Marie Osmond Takes a Role That’s ‘Music’ to Her Ears : Theater: The country singer adds show tunes to her repertoire, playing Maria in the classic Rodgers and Hammerstein musical that arrives Tuesday at the Pantages.


Marie Osmond has always been a little bit country. Now she’s a little bit Rodgers and Hammerstein.

Osmond, who starred with brother Donny in ABC-TV’s kitschy ‘70s musical-variety series “Donny and Marie,” has been touring the country in “The Sound of Music” since November. The classic Richard Rodgers and Oscar Hammerstein musical about the Von Trapp Family Singers arrives Tuesday at Hollywood’s Pantages Theatre for a two-week engagement, directed by Oscar’s son James.

The 34-year-old Osmond stars as the perky novice-turned-governess Maria who wins the hearts of the motherless Von Trapp children and the hand of their father, Captain Von Trapp (Laurence Guittard). Mary Martin originated the role of Maria on Broadway in 1959; Julie Andrews starred in the 1965 Oscar-winning film version.

“Sound of Music” has become a family affair for Osmond. The eldest of her four children, 10-year-old Stephen, plays Kurt Von Trapp. “He asked to audition,” Osmond says firmly. “They wanted him. He got it because he earned it.”

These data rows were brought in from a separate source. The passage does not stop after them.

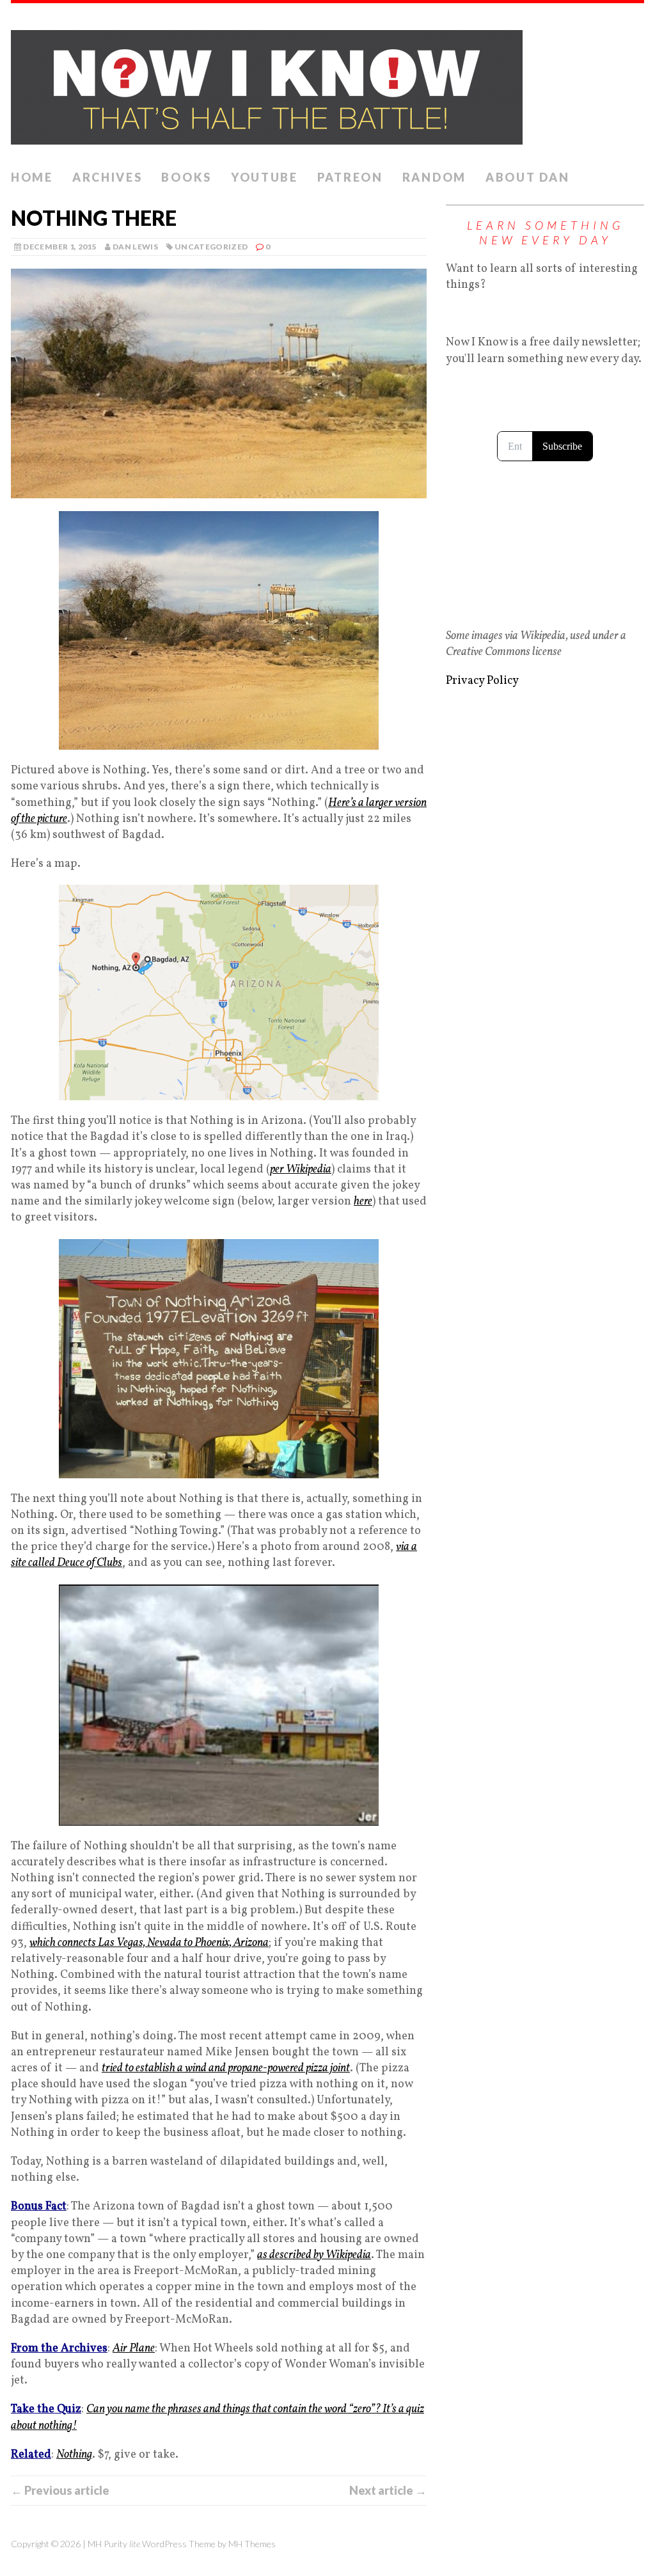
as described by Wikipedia (314, 2255)
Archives (107, 177)
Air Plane (134, 2349)
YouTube (264, 177)
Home (32, 177)
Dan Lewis (135, 246)
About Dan (527, 177)
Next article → (388, 2490)
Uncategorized (211, 246)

Osmond has just signed on to continue the tour for another eight months. “I think I’m crazy,” Osmond says, laughing. “But the producers of ‘Sound of Music’ are really the best to work for. They take great care of you and make life on the road pleasant. So it has been a wonderful experience.”

Dressed in black jeans and a black jacket, the devout Mormon is holding court in her penthouse suite at the Sheraton Universal. Two publicists for the musical and Osmond’s manager observe the proceedings. Osmond is friendly, direct and interview savvy, as well she should be after 31 years in show business.

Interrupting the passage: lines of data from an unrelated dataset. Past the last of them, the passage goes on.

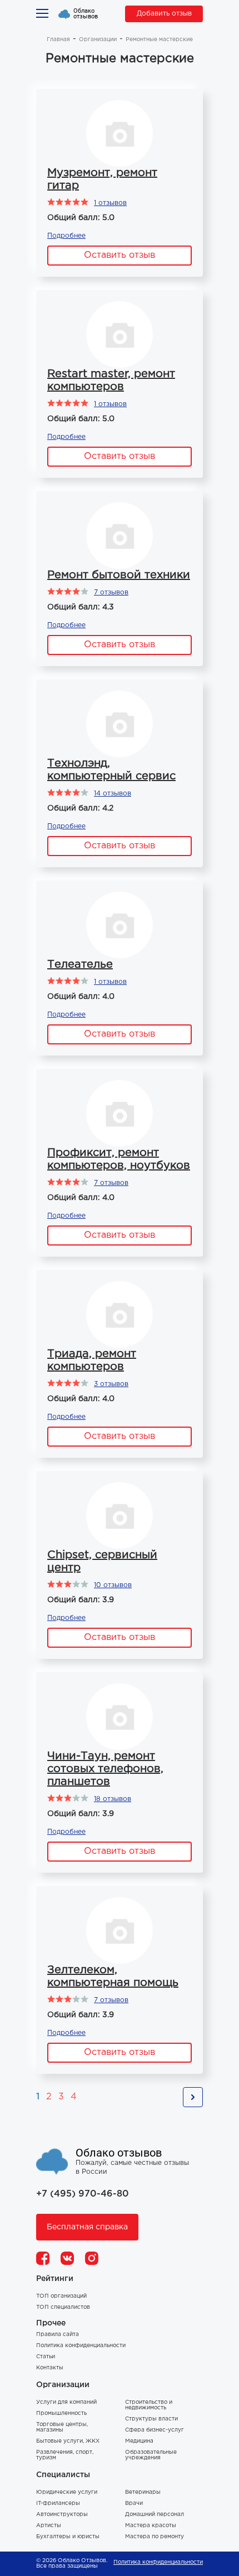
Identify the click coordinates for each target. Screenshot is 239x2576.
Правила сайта (57, 2334)
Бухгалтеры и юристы (67, 2536)
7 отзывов (111, 592)
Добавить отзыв (164, 14)
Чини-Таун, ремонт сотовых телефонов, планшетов (105, 1769)
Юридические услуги (66, 2492)
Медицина (139, 2441)
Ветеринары (143, 2492)
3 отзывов (111, 1384)
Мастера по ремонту (154, 2536)
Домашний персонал (154, 2514)
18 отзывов (112, 1799)
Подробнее (66, 236)
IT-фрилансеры (58, 2503)
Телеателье (80, 964)
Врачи (134, 2503)
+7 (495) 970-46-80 (82, 2194)
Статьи (45, 2356)
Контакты (49, 2367)
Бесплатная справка (87, 2227)
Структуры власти (151, 2419)
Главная (58, 39)
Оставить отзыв (119, 255)
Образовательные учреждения (151, 2455)
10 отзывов (113, 1585)
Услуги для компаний (66, 2402)
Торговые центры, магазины (62, 2427)
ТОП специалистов (63, 2307)
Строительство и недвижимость (148, 2405)
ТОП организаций (61, 2296)
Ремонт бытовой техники (118, 575)
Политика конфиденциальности (81, 2345)
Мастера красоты (150, 2525)
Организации (98, 39)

Osmond made her TV debut at age 3 on Andy Williams’ NBC variety series. Her older brothers were recurring regulars on his show. She scored her first country hit, “Paper Roses,” at 13, and still has a thriving country music career. Before “Sound of Music,” Osmond performed approximately 250 concerts a year. Her latest single, “What Kind of Man Walks on a Woman,” is due for release later this month. Osmond also has her own line of fine, porcelain collector dolls, which are distributed on the QVC shopping channel and at the Disney theme parks, and she’s co-founder of the successful annual telethon, the Children’s Miracle Network.

Osmond’s children and second husband, music producer Brian Blosil, are accompanying her on this tour. “Everything we want in life is not easy,” she says of juggling career and family. “The good part about it is that I work at night. It’s not like I am gone all day from my children. It’s a wonderful experience for them.”


Trying to fit “Sound of Music” into her schedule was difficult for Osmond because she was booked to do concerts nearly a year in advance. “The producers actually approached me on this and asked me as I was finishing up a big Christmas tour in ’92. We didn’t work it out until November of ’93,” she says.

Performing such Rodgers and Hammerstein tunes as “The Sound of Music” and “My Favorite Things,” she acknowledges, is vastly different than singing country. “The head tones, the round sounds. . . . You can’t phrase too much. When we started, I said, ‘I don’t want to step into it as Marie Osmond.’ If you sing Rodgers and Hammerstein, you really have to do it justice. It is this whole different stylization. I worked with some people on it. It has been really interesting to find another voice.”

Osmond doesn’t see any similarities between her performing family and the Von Trapps.

“They were actually dysfunctional,” she says of the Von Trapps. “The Captain never spoke to them. His wife had died. He made them march. Maria brought a purpose back in all of their lives. I’d say there are similarities between Maria’s and my character in a sense that I’m a very positive person. I don’t think you are born that way. I think you choose to be that way. We are all dished out the same amount of garbage. One of my favorite sayings is: ‘Tragedy plus timing equals humor, so you might as well laugh.’ ”


When asked whether she had a normal childhood, Osmond says she honestly can’t answer the question.

“I don’t have anything to compare it to. Was my life like my other friends’? No. But we did have the same kind of challenges. Sometimes, I think mine were on an even grander scale. Did it affect me as much as it did them? Probably. I had to grow up on national TV.”

These days, she laughs off her squeaky-clean image. “People perceive Marie Osmond as naive, a goody-goody,” she acknowledges. “‘They have the teeth jokes. That’s all fine, but if they believe I’m naive, they are very naive. You cannot grow up in this business and see the things I have seen. I have seen everything. I sat and watched friends of mine, and I could tell you names of people you would know that threw their lives and careers away because of excessive behavior. I had a great family. I didn’t get caught up in that. Not that we don’t all have pressures--you learn to deal with them. I’m still here and I’m still young.”